Amnesty International also urged the Defence Minister to look into reports that Palestinian civilians, particularly young men, are being threatened and abused by soldiers at checkpoints on account of their identity. The Amnesty International delegation that visited north Lebanon in the past two weeks heard reports of tens of such cases, particularly in the Tripoli area, as well as at checkpoints between the Beqa’ area of eastern Lebanon and Beirut, and in Beirut itself. In one case, a 30-year-old told Amnesty International that on 23 May he was returning from the Beqa’ and detained at the Mafdoum army checkpoint as soon as soldiers saw his Palestinian ID, handcuffed, hooded, thrown “like an animal” into the back of a truck and driven to the Jbeil army barracks where he was stripped to his underpants, forced to kneel, pushed and insulted, but then released uncharged after four hours. In another case, two Palestinian men were detained on 2 June as they left a pharmacy at Bibneyn, had their hands tied behind their backs and were made to lie on the road. One had a soldier stand on his back while another soldier jutted his rifle into the Palestinian’s neck. They were driven in a truck to 'Abdi, where soldiers beat and struck them with rifle butts. Their medicine was destroyed by an officer who questioned them about Fatah al Islam and they were held overnight, then released uncharged next day. In a third case, a 26-year-old man told Amnesty International that he was returning on 3 June to al-Beddaawi from his work in Beirut and taken off a bus by soldiers when they found out he was Palestinian, made to lie in the road, stripped to his underpants and with his hands tied behind his back beaten on his body and neck with rifle butts and an iron bar and kicked, causing him to lose a tooth. He was then hooded and driven to the military barracks at 'Abdi, where he was held in a steel, concrete container with 15 others for four hours before being released uncharged. He now fears to travel outside al-Beddaawi in case he should suffer further harassment and assaults. For many Palestinians in north Lebanon, particularly day labourers, their fear of being harassed and assaulted at checkpoints has meant that they are unable to travel to their places of work and consequently their already precarious standard of living has dropped further at a critical time.
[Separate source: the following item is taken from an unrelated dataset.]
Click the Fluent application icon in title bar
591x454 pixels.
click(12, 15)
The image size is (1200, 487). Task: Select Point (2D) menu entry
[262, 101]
In its letter, Amnesty International said it recognized the Lebanese authorities’ responsibility to ensure public safety and that army and police checkpoints were intended to deter and prevent further attacks by Fatah al-Islam or other armed groups and to apprehend members of such groups. However, the Minister should take urgent, concrete steps to prevent against further abuse of Palestinians at such roadblocks by reminding all soldiers and police of their obligation to respect human rights and by committing to ensure that all allegations of beatings and other violations of suspects' human rights will be investigated and, if found to be true, punished.


Amnesty International also informed the Minister of its grave disquiet at reports that several Lebanese soldiers were killed in cold blood by members of Fatah al-Islam at the start of the fighting and said that, if true, it utterly condemned such killings.